**TASK TO COMPLETE**:
Copy the rows from the line containing "This screenshot has width=834, height=598." through the end of the rows, both ends included and requests kept, but multiply each coordinate in the answers by 2.25 and round to whole numbers, with halves rounded up. Leave the pictures out of your copy.

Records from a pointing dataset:
---------------
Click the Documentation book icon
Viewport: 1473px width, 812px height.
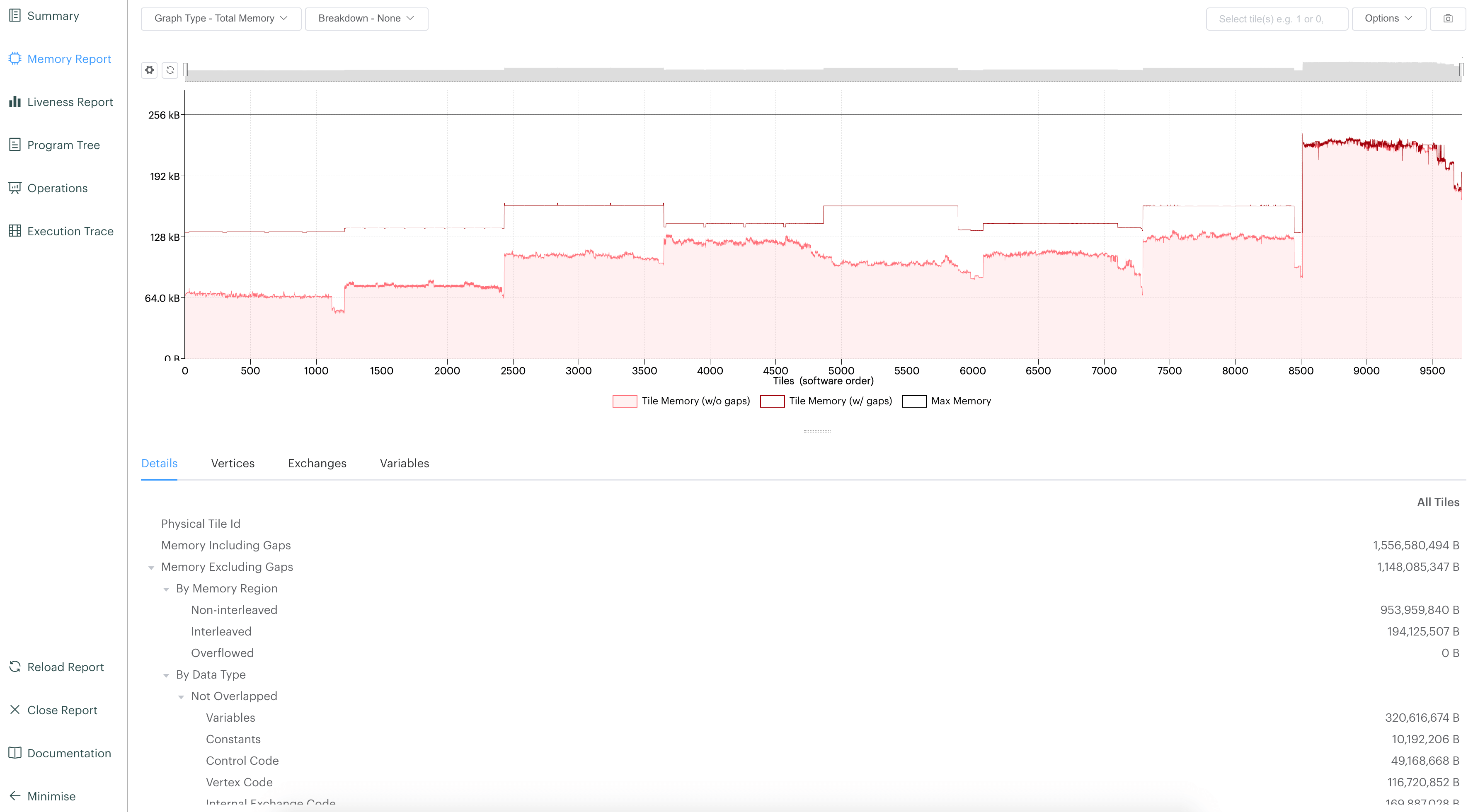pyautogui.click(x=15, y=753)
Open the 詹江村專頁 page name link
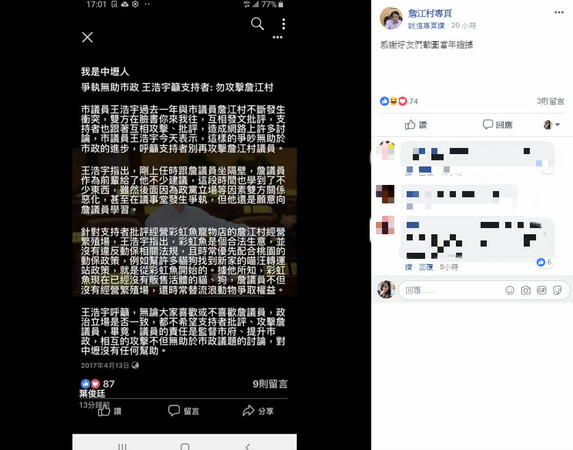The image size is (573, 450). (x=430, y=14)
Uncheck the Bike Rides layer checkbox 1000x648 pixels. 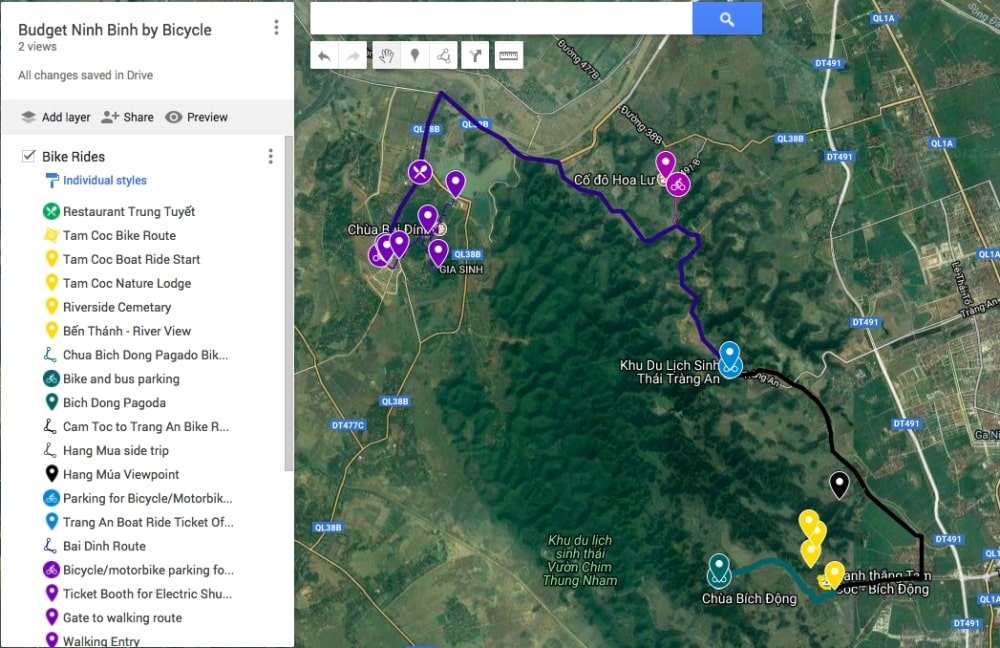27,156
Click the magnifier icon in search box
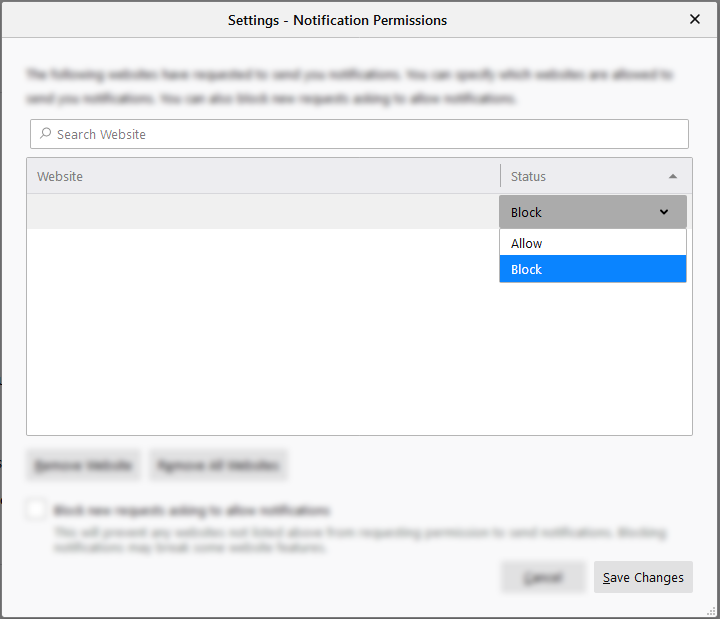Image resolution: width=720 pixels, height=619 pixels. pyautogui.click(x=45, y=134)
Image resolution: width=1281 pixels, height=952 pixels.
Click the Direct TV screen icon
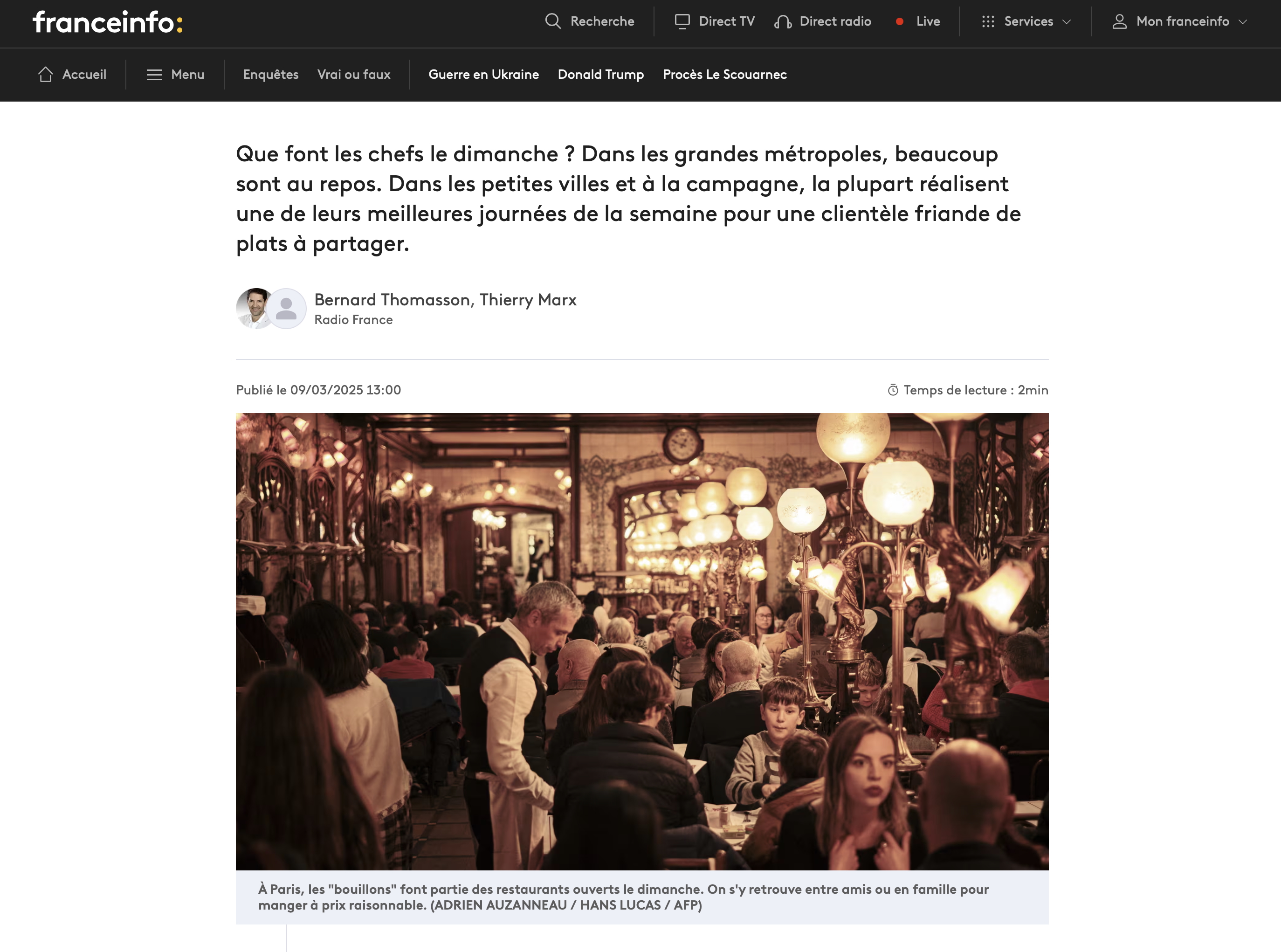point(682,21)
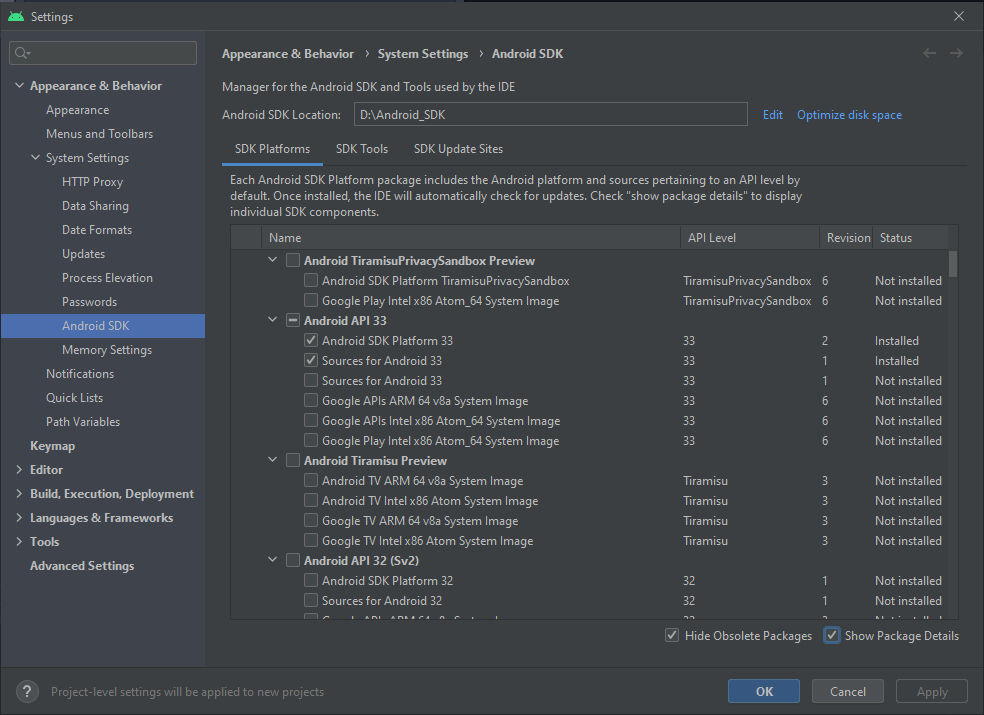Screen dimensions: 984x715
Task: Collapse the Android API 33 package list
Action: click(x=272, y=320)
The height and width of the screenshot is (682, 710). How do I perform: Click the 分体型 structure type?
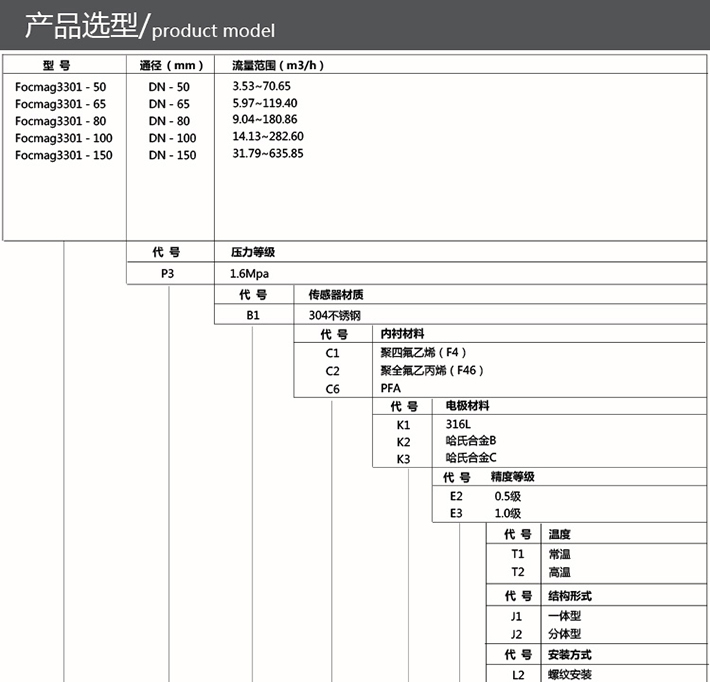click(564, 634)
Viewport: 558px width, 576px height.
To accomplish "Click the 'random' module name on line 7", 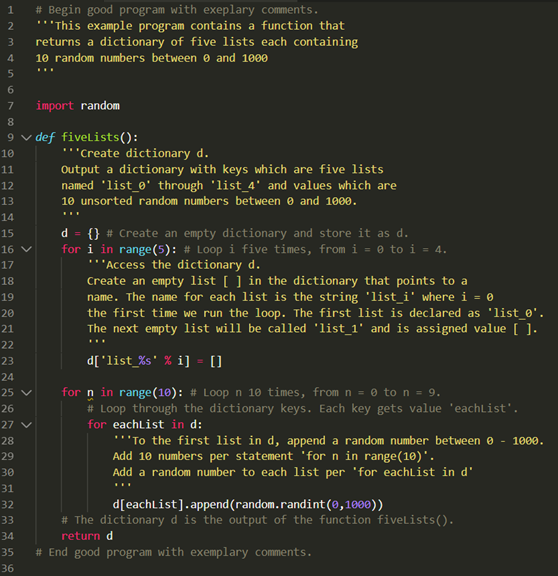I will 100,106.
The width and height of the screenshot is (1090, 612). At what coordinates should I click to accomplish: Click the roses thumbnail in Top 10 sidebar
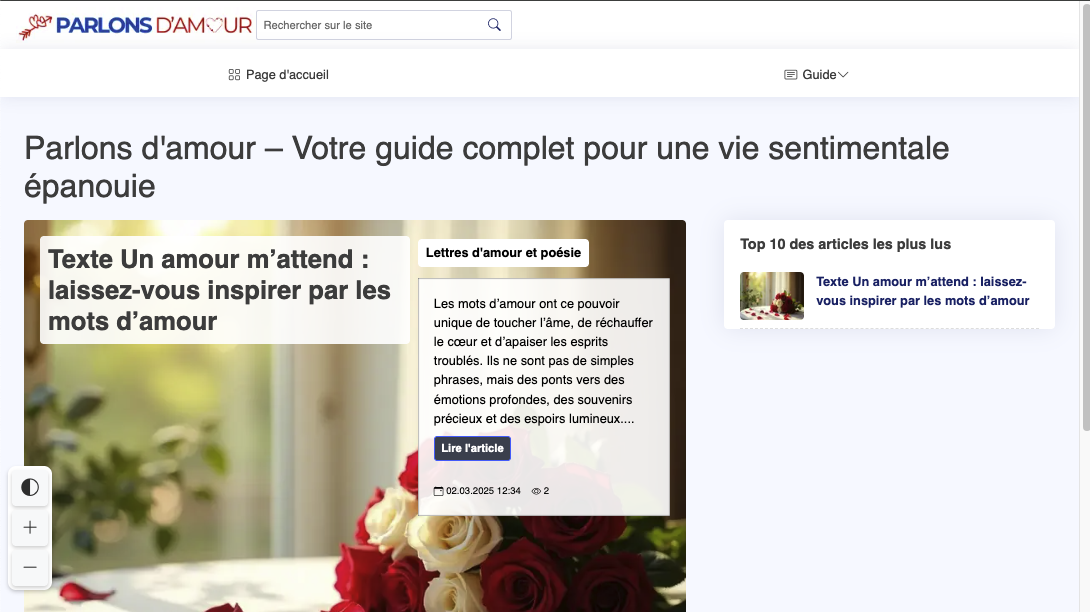point(771,295)
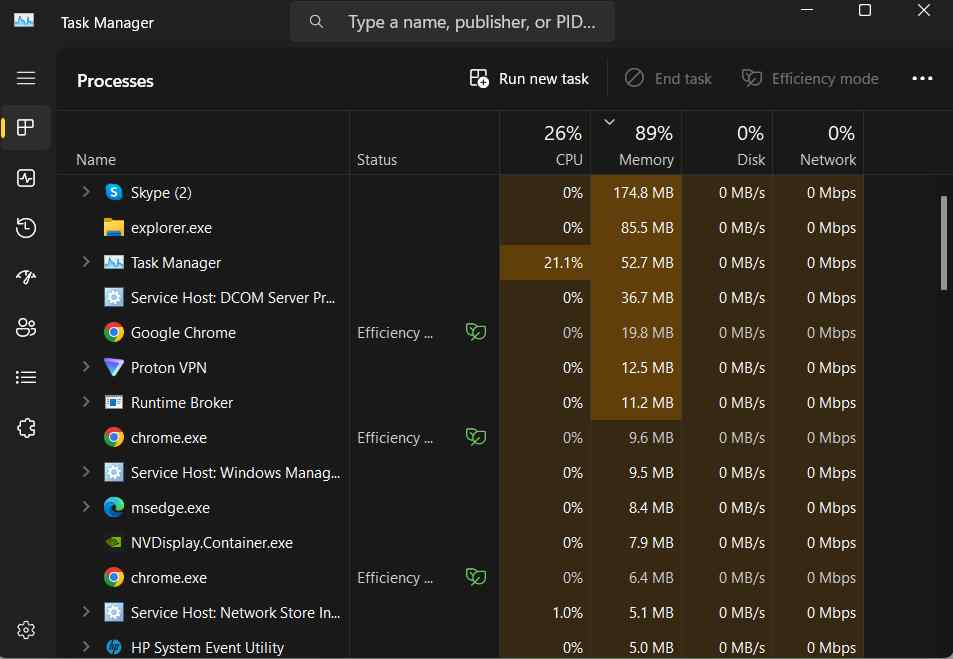This screenshot has height=659, width=953.
Task: Toggle Efficiency mode in the toolbar
Action: point(809,79)
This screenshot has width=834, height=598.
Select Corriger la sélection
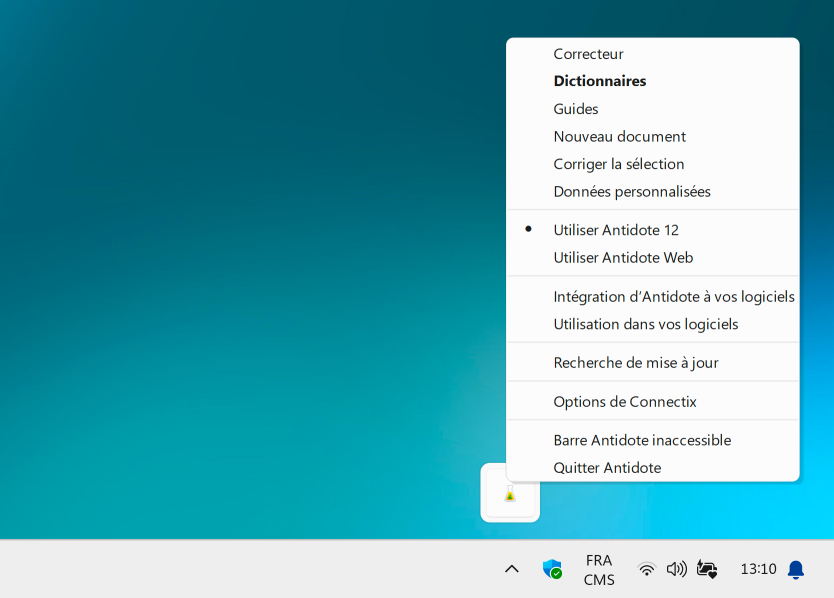(x=619, y=164)
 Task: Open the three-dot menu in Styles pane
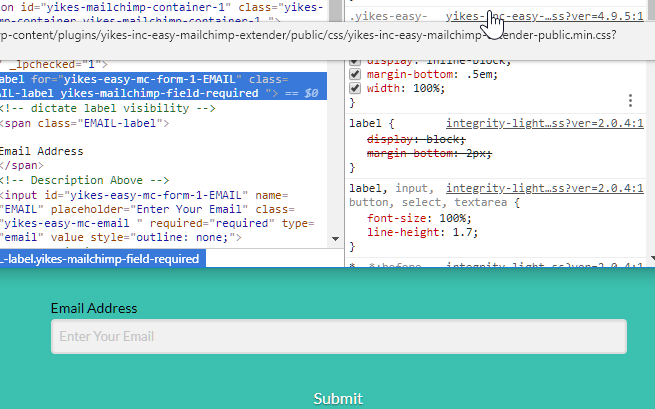point(630,100)
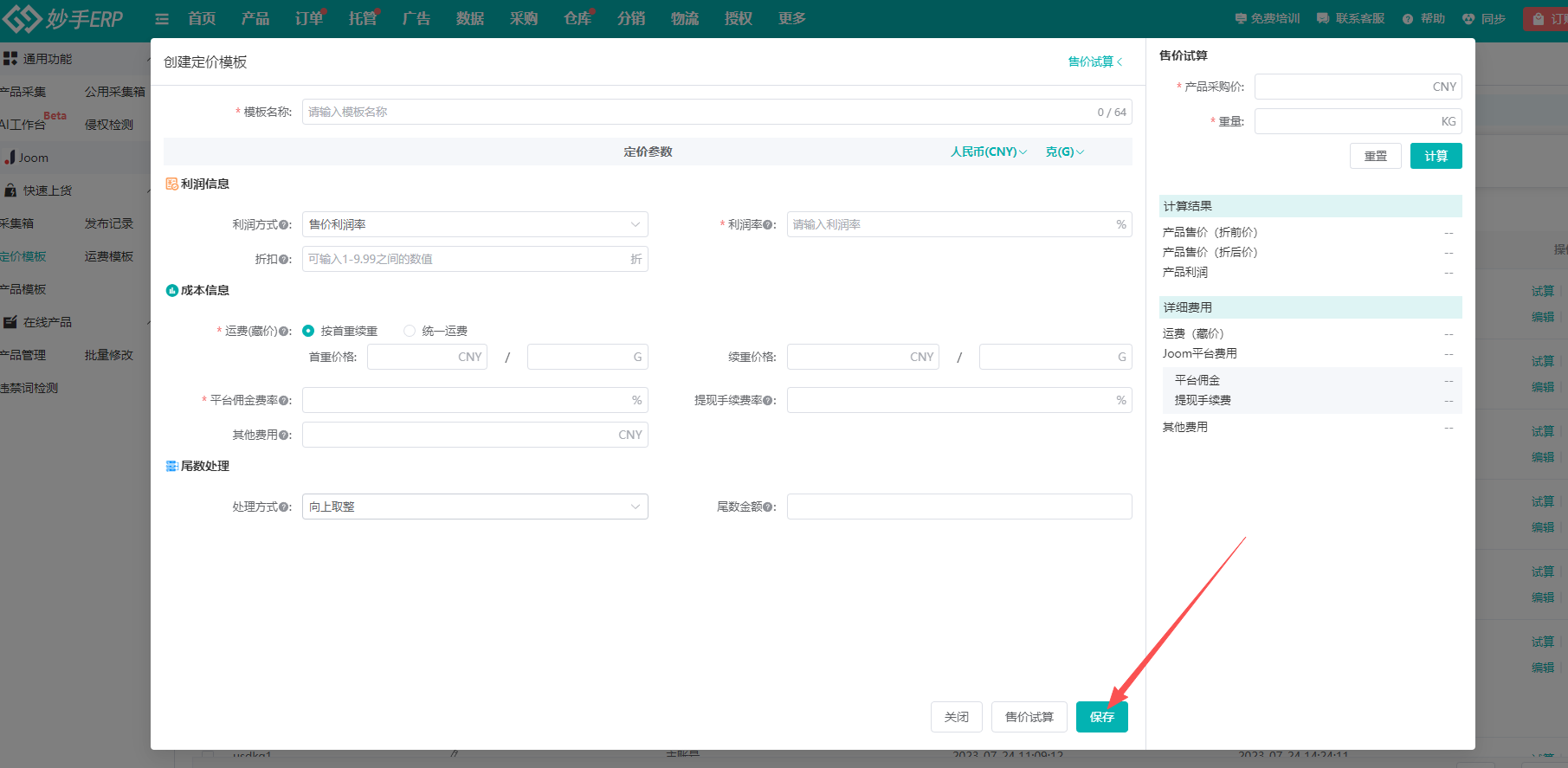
---------------
**CORRECT RESULT**:
This screenshot has width=834, height=598.
Select Corriger la sélection
(x=1393, y=369)
 Task: Open the three-dot menu in Styles pane
point(1418,225)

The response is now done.